» **EXERCISE**:
Restate the records that follow. Every word must match.

» **PROVIDED MATERIAL**:
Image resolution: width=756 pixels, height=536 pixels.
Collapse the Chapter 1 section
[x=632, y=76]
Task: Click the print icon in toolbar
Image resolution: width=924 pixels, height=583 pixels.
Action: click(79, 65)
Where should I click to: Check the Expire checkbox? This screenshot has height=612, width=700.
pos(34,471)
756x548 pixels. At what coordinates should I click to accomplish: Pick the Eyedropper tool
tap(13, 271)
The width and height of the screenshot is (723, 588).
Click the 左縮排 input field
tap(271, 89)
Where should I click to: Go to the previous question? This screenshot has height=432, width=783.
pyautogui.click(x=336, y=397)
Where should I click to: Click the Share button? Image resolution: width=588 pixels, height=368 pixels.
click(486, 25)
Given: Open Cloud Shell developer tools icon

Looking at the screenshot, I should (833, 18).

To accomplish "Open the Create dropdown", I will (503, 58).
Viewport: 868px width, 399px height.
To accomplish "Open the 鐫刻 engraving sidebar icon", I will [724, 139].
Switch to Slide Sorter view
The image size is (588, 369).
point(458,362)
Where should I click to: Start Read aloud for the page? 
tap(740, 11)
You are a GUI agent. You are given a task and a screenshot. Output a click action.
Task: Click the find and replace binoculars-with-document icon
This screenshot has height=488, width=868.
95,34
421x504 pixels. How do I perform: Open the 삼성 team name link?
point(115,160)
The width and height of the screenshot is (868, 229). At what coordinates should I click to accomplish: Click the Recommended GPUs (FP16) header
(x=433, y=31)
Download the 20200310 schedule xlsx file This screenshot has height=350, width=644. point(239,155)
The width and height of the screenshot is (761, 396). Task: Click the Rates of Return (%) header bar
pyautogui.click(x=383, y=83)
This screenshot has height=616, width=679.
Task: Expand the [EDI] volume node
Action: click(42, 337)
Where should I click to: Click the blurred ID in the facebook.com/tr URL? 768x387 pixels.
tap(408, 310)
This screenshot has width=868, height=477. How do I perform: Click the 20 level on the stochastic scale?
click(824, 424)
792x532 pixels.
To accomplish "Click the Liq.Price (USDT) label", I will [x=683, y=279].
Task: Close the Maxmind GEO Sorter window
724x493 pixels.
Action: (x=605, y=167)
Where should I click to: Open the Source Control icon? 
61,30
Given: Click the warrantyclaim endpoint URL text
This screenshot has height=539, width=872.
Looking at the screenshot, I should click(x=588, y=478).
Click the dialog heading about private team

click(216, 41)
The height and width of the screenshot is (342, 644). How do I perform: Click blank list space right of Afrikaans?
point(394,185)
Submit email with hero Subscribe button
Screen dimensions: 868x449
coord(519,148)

» **SOLUTION BELOW**:
Image resolution: width=756 pixels, height=536 pixels.
Collapse the Chapter 1 section
[x=632, y=76]
Task: Click the print icon in toolbar
Image resolution: width=924 pixels, height=583 pixels.
Action: click(79, 65)
Where should I click to: Check the Expire checkbox? This screenshot has height=612, width=700.
pos(34,471)
756x548 pixels. At what coordinates should I click to accomplish: Pick the Eyedropper tool
tap(13, 271)
The width and height of the screenshot is (723, 588).
Click the 左縮排 input field
tap(271, 89)
Where should I click to: Go to the previous question? This screenshot has height=432, width=783.
pyautogui.click(x=336, y=397)
Where should I click to: Click the Share button? Image resolution: width=588 pixels, height=368 pixels.
click(486, 25)
Given: Open Cloud Shell developer tools icon

Looking at the screenshot, I should (833, 18).

To accomplish "Open the Create dropdown", I will (503, 58).
Viewport: 868px width, 399px height.
To accomplish "Open the 鐫刻 engraving sidebar icon", I will [724, 139].
Switch to Slide Sorter view
The image size is (588, 369).
point(458,362)
Where should I click to: Start Read aloud for the page? 
tap(740, 11)
You are a GUI agent. You are given a task and a screenshot. Output a click action.
Task: Click the find and replace binoculars-with-document icon
This screenshot has height=488, width=868.
95,34
421x504 pixels. How do I perform: Open the 삼성 team name link?
point(115,160)
The width and height of the screenshot is (868, 229). At what coordinates should I click to accomplish: Click the Recommended GPUs (FP16) header
(x=433, y=31)
Download the 20200310 schedule xlsx file This screenshot has height=350, width=644. point(239,155)
The width and height of the screenshot is (761, 396). Task: Click the Rates of Return (%) header bar
pyautogui.click(x=383, y=83)
This screenshot has height=616, width=679.
Task: Expand the [EDI] volume node
Action: click(42, 337)
Where should I click to: Click the blurred ID in the facebook.com/tr URL? 768x387 pixels.
tap(408, 310)
This screenshot has width=868, height=477. How do I perform: Click the 20 level on the stochastic scale?
click(824, 424)
792x532 pixels.
To accomplish "Click the Liq.Price (USDT) label", I will [x=683, y=279].
Task: Close the Maxmind GEO Sorter window
724x493 pixels.
Action: (x=605, y=167)
Where should I click to: Open the Source Control icon? 
61,30
Given: Click the warrantyclaim endpoint URL text
This screenshot has height=539, width=872.
Looking at the screenshot, I should click(x=588, y=478).
Click the dialog heading about private team

click(216, 41)
The height and width of the screenshot is (342, 644). How do I perform: Click blank list space right of Afrikaans?
point(394,185)
Submit email with hero Subscribe button
Screen dimensions: 868x449
coord(519,148)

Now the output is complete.